Título: Crimes contra os direitos humanos
Autor: Wagner Gonçalves
Fonte: Jornal do Brasil, 24/04/2005, Outras Opiniões, p. A15

O relator da CPI sobre a ação dos grupos de extermínio no Nordeste, deputado Luiz Couto (PT-PB) pede o indiciamento de delegados, juízes, promotores e de outros agentes públicos. Os crimes estão ligados a tráfico de drogas, armas, roubos de cargas, proteção de políticos corruptos, máfia do combustível, lavagem de dinheiro, máfia dos medicamentos, extermínio de menores residentes nas periferias etc - e questões políticas.

Os grupos de extermínio, como menciona o relatório, são constituídos por mandantes, intermediários, protetores e matadores.

Dentro desse quadro, que envergonha a nação brasileira, uma grande vitória, defendida por todos aqueles que militam na defesa dos direitos humanos, foi a mudança constitucional que prevê a federalização dos crimes contra os direitos humanos.

Ora, se o Brasil, por força dos tratados internacionais, responde pelos crimes contra os direitos humanos ocorridos em seu território, nada mais lógico do que, em casos especialíssimos, transferir para a Justiça Federal o julgamento desses crimes, quando os poderes do Estado se mostram lenientes ou comprometidos com tais delitos.

Por isso, a federalização veio em boa hora. Resta saber agora como ela se dará e se será eficaz no combate à impunidade, não sobre o pressuposto de que a Justiça Federal seja melhor do que a Justiça Estadual, mas porque ela está mais distante das influências políticas locais e sua polícia judiciária. A Federal não recebe dos cofres públicos estaduais, nem estará investigando agentes públicos federais, mas estaduais, muitas vezes os autores dos crimes.

Como compete ao procurador-geral levantar a questão, submetendo-a ao Superior Tribunal de Justiça, é fundamental estabelecer alguns parâmetros para essa federalização, sob pena de o novel instituto ser banalizado ou desvirtuado ou representar mais um conflito entre instituições ou órgãos públicos, como acontece, muitas vezes, entre polícia e Ministério Público, quanto às investigações.

Por isso, ouso trazer à baila três pressupostos que podem justificar o pedido de federalização: poder econômico, poder político e agentes do Estado.
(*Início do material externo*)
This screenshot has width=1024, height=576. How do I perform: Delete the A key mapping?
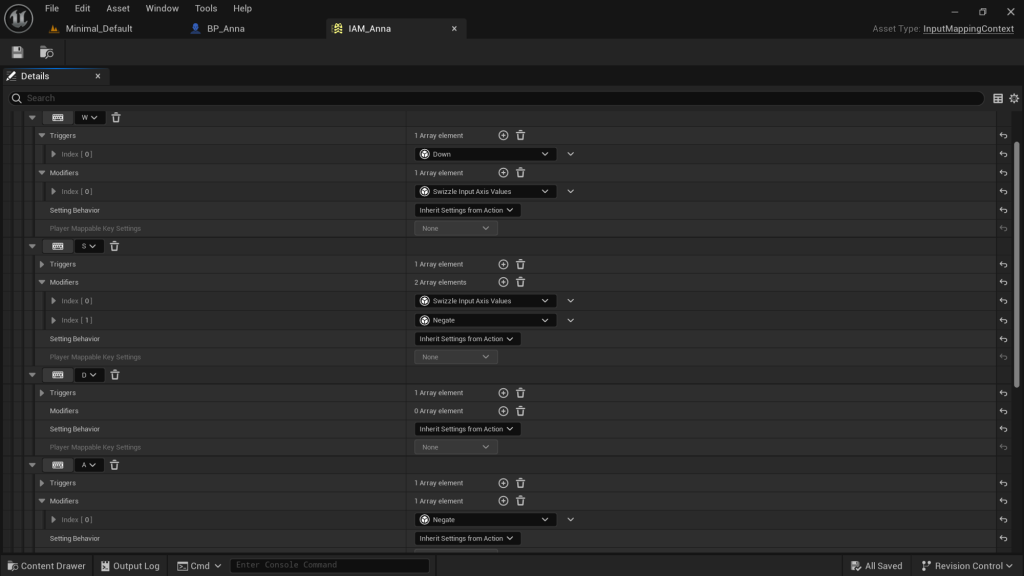pos(114,465)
Ou seja, se o crime é cometido com a participação ou conivência de agentes públicos (policiais, juízes, promotores, membros do executivo ou seus protegidos), havendo o envolvimento de políticos locais, empresários, grandes proprietários de terras, industriais, comerciantes etc, passa a haver uma situação objetiva, em alguns casos, que leva à impunidade. Acresça-se a isso a omissão ou demora do aparelho estatal em apurar e julgar tais crimes. E a existência de uma organização criminosa, apesar de não determinar, por si só, a necessidade da federalização, é outro indicativo que deve ser considerado.

Uma outra questão, que merece cuidadoso exame, é quanto à possível não aplicabilidade do instituto da federalização, ao argumento de que o dispositivo constitucional não é auto-aplicável, mas depende de regulamentação, para se definir em quais crimes cabe ser feito o pedido. Ou seja, a iniciativa do procurador-geral da República, ao levantar o incidente de alteração de competência, far-se-ia em função de determinados tipos penais previstos em lei.

Entendo que não há como limitar a nova regra constitucional, mesmo porque se desloca a competência nas infrações penais praticadas em detrimento de bens, serviços ou interesse da União (art. 109, inc. IV da Constituição). No caso, sendo o Brasil signatário de tratados internacionais pela implementação e defesa dos direitos humanos, respondendo inclusive economicamente em fóruns de ultra-mar, tendo a obrigação de fazer prevalecer referidos direitos no país (art. 4º, inc. II, da Constituição), e estando prevista a legitimidade do procurador-geral para levantar o incidente perante o Superior Tribunal de Justiça, há o arcabouço jurídico para a federalização por interesse da União. E definir, de antemão, os tipos penais é manietar referido interesse que só pode ser analisado em cada caso.

Assim, a primeira proposta de federalização, que se encontra no Superior Tribunal de Justiça, o brutal assassinato da irmã Dorothy Stang, é um marco inicial na definição de pressupostos que irão nortear o instituto da federalização. Oxalá seus ministros estejam iluminados no dia da decisão, em prol da prevalência dos direitos humanos no país.